TEXT EXCERPT:

Current techniques cannot fully separate plastic waste into homogenous flows of individual types of plastic. For this reason, the largest part of the plastic waste from households after sorting currently consists of mixed materials with a low and sometimes negative market price (called ‘mix’), and for a small part of more homogenous flows of one type of plastic. Some of the ‘mix’ is being exported, but a limited part is stored or ultimately incinerated. The situation for regranulate, originating from homogenous flows, is more positive. There are more applications for this material and it has a higher market value. Yet, price levels are still below those of virgin plastics. This is partly caused by the lower quality that results from imperfect separation methods. Regranulate from homogenous flows also has its limitations with respect to application possibilities. These limitations refer to regulation around additives and food safety and include the fact that certain plastics retain the odour of the original product.

Recyclate will be more competitive under higher oil and natural gas prices and higher CO2 prices. Nevertheless, the limitations of the application possibilities for recycled plastics, under the current state of technology, still determine their low market price.

2.7 Technological Development is Crucial

Technological developments may, for instance, improve the quality of regranulate, and reduce the cost of recycling. It is debatable at which pace developments will take place and to what degree certain barriers, in practice, could also be overcome with new techniques. An example of a new technique is chemical recycling, during which the original resource material is re-extracted. This could potentially remove important limitations in applications, but currently still involves high costs and a high use of energy. It is as yet unclear whether this process will ultimately result in environmental gains.

SHORT EXERCISE: Transcribe the plastic recycling text word for word, starting at "2.7 Technological Development" and ending at "in environmental gains.".

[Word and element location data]
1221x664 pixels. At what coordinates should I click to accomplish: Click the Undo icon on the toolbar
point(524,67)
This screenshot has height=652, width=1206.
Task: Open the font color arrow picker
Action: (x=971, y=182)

FULL RESPONSE:
2.7 Technological Development is Crucial

Technological developments may, for instance, improve the quality of regranulate, and reduce the cost of recycling. It is debatable at which pace developments will take place and to what degree certain barriers, in practice, could also be overcome with new techniques. An example of a new technique is chemical recycling, during which the original resource material is re-extracted. This could potentially remove important limitations in applications, but currently still involves high costs and a high use of energy. It is as yet unclear whether this process will ultimately result in environmental gains.